→ Extract provided:
Contingency analysis and database generation: For each condition, an optimal power flow is performed, minimizing the production cost under voltage, current, flow constraints in N. Then consequences of busbar fault are studied with a quasi steady state simulation (QSSS) tool, where the simulation is run for 1,500 s and the contingency is applied at 900 s. Scenarios are characterized as unacceptable if any of SEO EHV bus voltage falls below 0.8 p.u or the simulation does not converge. Then a learning dataset is formed using pre-contingency attributes of every scenario (sampled at 890 s of QSSS) that drives voltage stability phenomenon, such as voltages, active/reactive power flows, productions etc., and their respective classifications. Then security rules are produced using decision tree to detect a probable voltage collapse situation contingent upon the severe event. An independent test set is used to validate the tree.

The software tools used in the study are:

  1. 1.

    ASSESS—Special platform for statistical and probabilistic analyses of power networks (Available at: http://www.rte-france.com/htm/an/activites/assess.jsp)

  2. 2.

    TROPIC—Optimal Power Flow tool, embedded with ASSESS, to create initial base cases

  3. 3.

    ASTRE—Simulating slow dynamic phenomena (QSSS), embedded with ASSESS

  4. 4.

    SAS—Statistical analysis and database processing

  5. 5.

    ORANGE, WEKA—Decision tree tools

5.2 Numerical Illustration

One of the major significances of this case study, apart from the demonstration of efficient training database generation for decision trees, is the consideration of system load with non-parametric multivariate distribution including the mutual correlation or inter-load dependencies. The multivariate load distribution is comprised of 640 load buses, on which the two-stage efficient sampling process is performed to generate influential operating conditions for preparing training database.

5.2.1 Stage-I: Fast Boundary Region Identification

There are 24 combinations of discrete parameters as shown in Table 2.

→ What is asked:
1) Which software tools does the voltage stability excerpt name? List each one.
2) Can you turn the paragraph of the voltage stability excerpt that begins "Contingency analysis and database generation" into a shorter bulleted list that keeps its main facts?
3) Could you write what follows the final sentence of the voltage stability excerpt?
The data that comes next is separate material and is not part of the voltage stability excerpt.

[A sequence of records]
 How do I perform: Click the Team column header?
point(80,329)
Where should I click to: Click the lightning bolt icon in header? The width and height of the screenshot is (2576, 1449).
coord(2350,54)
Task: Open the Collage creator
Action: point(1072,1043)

→ Solved tasks:
1) ASSESS, TROPIC, ASTRE, SAS, ORANGE, WEKA

2)
- For each condition, an optimal power flow minimizes production cost under voltage, current and flow constraints in N.
- A quasi steady state simulation (QSSS) tool studies busbar fault consequences. Each simulation runs for 1,500 s, with the contingency applied at 900 s.
- A scenario is unacceptable if any SEO EHV bus voltage drops below 0.8 p.u. or the simulation does not converge.
- A learning dataset is built from each scenario's pre-contingency attributes, sampled at 890 s, together with their classifications. These attributes drive voltage stability and include voltages, active/reactive power flows and productions.
- A decision tree produces security rules to detect a probable voltage collapse after the severe event.
- An independent test set validates the tree.

3)
Table 2 Boundary identification under component combinations

For the first combination, with no component unavailability, initial basecases are formed based on the sampled k homothetic stress directions using LHS. Then CPF is performed to characterize the load state space and find the boundary limits of total SEO load \(\left\{ {{\text{P}}_{\text{L}}^{\text{SEO}} \hbox{min} ,\,{\text{P}}_{\text{L}}^{\text{SEO}} \hbox{max} } \right\}\), which is found to be {11,627, 12,700} MW as shown in Table 2. The margin sensitivities are also computed along every k stress directions, which are used to estimate the change in boundary limits due to the influence of component combination change. Table 2 shows the estimated boundary limits for all the remaining combinations. The final boundary limits are estimated as 11,446 and 12,700 MW.

Table 3 shows the process of estimating k for LHS in an incremental fashion. Beyond k = 15, the boundary region is identified fairly consistently. The Expectation-Maximization algorithm based clustering method, when applied to historical record of stress directions, optimally grouped the stress directions into 21 clusters. This information is useful to quickly zero in on the ideal value for k.

Table 3 Incremental estimation of k

Figure 11 shows the boundary characterization from a simulation performed for 24,000 operating conditions with randomly selected combinations of discrete parameters and loads. The boundary region (where both acceptable and unacceptable performances occur) begins approximately at around 11,500–11,700 MW and ends at around 12,500–12,700 MW. Therefore, these simulation results verify the ability of the proposed stage-I method to estimate the boundary region in the multi-dimensional operating parameter state space at a highly reduced computing requirements (i.e., about 20 CPF computations, compared to 24,000 simulations for Fig. 11).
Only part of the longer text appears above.